By André Patrick TCHISSAMBOU, Doctor of Economic Sciences from the University of Franche-Comté (France).
In October 1997, Cabinda was in the spotlight when Angola transgressed two fundamental principles of the Charter of Nations : non-interference in the internal affairs of a country and above all non-respect for its integrity. territorial. The reason given was to neutralize UNITA troops in Congo-Brazzaville. The Angolans often use this name as a screen used to hide or conceal the various components of the Front for the Liberation of the Enclave of Cabinda (FLEC), created in 1963, in Pointe-Noire (Congo-Brazzaville).
From now on, Cabinda serves as a military base for the Angolans to protect American and French oil interests. This was demonstrated during the outcome of the Congolese crisis in Pointe-Noire. Two objectives were achieved : to protect the oil exploitation of Elf ; control and stifle all the Cabindese independence movements based in the Congo. From now on, the entire Congo Basin is under the influence and control of Angola, since the military aid provided to Laurent-Désiré Kabila in Congo-Kinshasa and the presence of Angolan military troops in Congo-Brazzaville.
Angolan troops have nevertheless been present in Cabinda since November 1975, with all the exactions that a military and colonial occupation can cause. And yet, the Portuguese Congo (Cabinda) was placed under the Portuguese protectorate by the princes of Cabinda, under the terms of the treaty which was signed on February 1, 1885, after the Berlin Conference (which took place the same year). It was only from 1956, for reasons of administrative convenience, that the Portuguese decided to appoint a single administrator at the head of Angola and Cabinda.
The two territories, although considered distinct, were managed by a single authority. This same provision was applied in French Equatorial Africa, where France had only one administrator for all of its colonies in Central Africa.
At independence, Congo-Brazzaville did not occupy and militarily annex the other colonies. But this is what Luanda did in Cabinda with the support of the Portuguese Communists. In the height of the Cold War, Cabinda was one of the few points of convergence between Soviet communists and American capitalists. Despite the systematic United States embargo on Cuba, Cuban troops landed in Cabinda to protect Gulf oil exploitation and to militarily reinforce Angolan troops. Why ? Cabinda is too rich, which represents, according to Pierre Péan, “a cash drawer, a geological anomaly”.

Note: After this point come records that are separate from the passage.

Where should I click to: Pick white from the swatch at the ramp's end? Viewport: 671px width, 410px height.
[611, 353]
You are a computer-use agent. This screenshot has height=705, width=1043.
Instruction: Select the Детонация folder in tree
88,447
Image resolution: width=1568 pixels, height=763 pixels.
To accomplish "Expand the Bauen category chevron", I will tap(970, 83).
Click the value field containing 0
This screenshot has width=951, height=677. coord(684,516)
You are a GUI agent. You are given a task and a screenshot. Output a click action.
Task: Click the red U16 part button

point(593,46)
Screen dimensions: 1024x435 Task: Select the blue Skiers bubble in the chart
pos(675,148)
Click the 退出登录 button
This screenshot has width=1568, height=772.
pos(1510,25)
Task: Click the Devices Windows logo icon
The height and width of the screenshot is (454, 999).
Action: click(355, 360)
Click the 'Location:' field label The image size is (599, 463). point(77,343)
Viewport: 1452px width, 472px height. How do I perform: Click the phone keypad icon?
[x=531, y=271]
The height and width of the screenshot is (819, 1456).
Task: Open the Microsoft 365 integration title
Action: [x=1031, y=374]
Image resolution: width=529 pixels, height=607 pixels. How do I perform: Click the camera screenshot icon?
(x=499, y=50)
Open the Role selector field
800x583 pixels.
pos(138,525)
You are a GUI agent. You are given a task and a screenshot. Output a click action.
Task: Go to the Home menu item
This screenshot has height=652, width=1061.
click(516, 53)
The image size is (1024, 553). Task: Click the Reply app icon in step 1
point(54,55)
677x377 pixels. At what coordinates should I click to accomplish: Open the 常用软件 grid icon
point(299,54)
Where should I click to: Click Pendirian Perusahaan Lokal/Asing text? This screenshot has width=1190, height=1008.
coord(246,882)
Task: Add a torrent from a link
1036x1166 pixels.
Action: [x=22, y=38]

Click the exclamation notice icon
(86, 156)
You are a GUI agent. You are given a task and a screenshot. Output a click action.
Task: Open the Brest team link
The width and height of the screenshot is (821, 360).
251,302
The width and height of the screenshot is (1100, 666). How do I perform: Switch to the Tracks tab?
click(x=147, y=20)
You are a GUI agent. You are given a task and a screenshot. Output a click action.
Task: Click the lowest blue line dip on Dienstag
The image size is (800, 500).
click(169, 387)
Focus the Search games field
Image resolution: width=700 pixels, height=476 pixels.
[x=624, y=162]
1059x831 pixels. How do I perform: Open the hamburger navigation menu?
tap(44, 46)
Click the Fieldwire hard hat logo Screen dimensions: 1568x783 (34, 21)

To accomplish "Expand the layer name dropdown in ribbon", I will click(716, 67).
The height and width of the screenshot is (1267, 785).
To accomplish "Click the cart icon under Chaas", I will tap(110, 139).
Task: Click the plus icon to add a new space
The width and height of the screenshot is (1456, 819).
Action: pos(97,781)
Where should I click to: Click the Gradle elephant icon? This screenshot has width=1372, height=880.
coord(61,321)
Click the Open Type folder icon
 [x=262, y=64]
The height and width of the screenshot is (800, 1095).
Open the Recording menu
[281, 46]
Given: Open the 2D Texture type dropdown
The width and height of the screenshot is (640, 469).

Cabinda is emptied of its oil without compensation for the natives: the oil revenues are transferred to Angola and provide 80% of the budget of this country. While oil is sold at a low price, a real looting and a perfect exclusion takes place, of which the Cabindais are the victims.
During the invasion of Congo-Brazzaville by Angolan military troops, Cabinda believed that it was going to relive the massive and abusive arrests of its nationalist militants and political leaders, as happened in 1976. This did not happen. was not the case. But, the local population is under close surveillance.
The Cabindans are now a people without a fixed territory. How should they react ? First, the infighting between the many movements that discredit the very basis of their struggle must end. The dominant feature is the apparent impediment to understanding each other among all Cabindais stakeholders: the succession of failures over more than thirty-five years is impressive. Then, we can only note the absence of a charismatic leader.
History shows that each independence struggle is personalized in an exceptional being, carried by all towards the objective of each. Let us quote pacifists such as Gandhi, Nelson Mandela or Martin Luther King. In another style, let’s think of Ben-Gurion and Golda Meir for Israel, and today of Yasser Arafat for Palestine. A look back would rather comfort the Angolans to do nothing. It therefore remains for the Cabindans to find an essential point of support which punishes moving the Angolans: to resort to an international mediator (in the absence of an indisputable leader) but with a coherent and unique political platform.
History and law plead and justify independence for Cabinda. The proof : the Organization of African Unity (OAU) admitted in 1974 Cabinda as the 39th African country to decolonize. It is the basis of all dialogue.
Author’s comment : In 2020, unfortunately, we can see the ongoing topicality of the context, issues and effects judiciously described in this article published in 1998.